Hi all,
I'd like to ask you a question about an exception that I often get.
I'm running QE's PwBandsWorkChain, however I should say that I don't think workchain itself is the problem, simply because I've completed it successfully with this same material (now I am only changing some parameters and re-running, like adding vdw_corr or requesting a different density of k-points). Moreover, the QE calculations finish successfully.
The relaxation steps are fine but the scf step is excepted. If I log into the cluster, I see the QE scf calculation finished successfully (the 'out' dir is 3.5 gb). But `verdi node show 4109` says:
state Excepted <aiormq.exceptions.ChannelInvalidStateError: <Channel: "4"> closed>
Then, `verdi process report 4109` shows the errors in the attached file.
I wasn't able to reproduce the error in order to pinpoint what the cause was, it just happened a couple of times. Every time it happened, though, I did find the daemon to be somewhat erratic.
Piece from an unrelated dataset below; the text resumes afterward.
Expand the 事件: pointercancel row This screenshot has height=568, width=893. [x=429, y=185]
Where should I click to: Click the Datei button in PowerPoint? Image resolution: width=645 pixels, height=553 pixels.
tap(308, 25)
What I mean is that, after finding out that the WorkChain had crashed:
- `verdi status` returned a 'running' daemon
- However, anything that I tried to submit afterwards stayed as 'Created' (with a stop emoji) in the output of `verdi process list`.
- Then, I stopped and started the daemon
- And only then the newly submitted jobs changed to 'Running'.
Two final points may be relevant to this. One is that this workchain took quite some time, so I did put my computer to sleep a few times while the workchain was active. (Would it be a good practice to stop the daemon before the end of the working day, and start it next morning?). The second one would be that this particular cluster has rotary IP numbers that are assigned randomly when I connect. Honestly, I barely know what that means, but I think that's why I needed to set the Key policy to WarningPolicy, otherwise `verdi computer coonfigure ssh` would fail.
That all the information I could gather about the error, I hope some of it makes sense.
Any ideas as to what may be going on?
Thanks in advance,
Ignacio.
________________________________
Ignacio Martin Alliati
PhD student, Maths and Physics
Queen's University Belfast.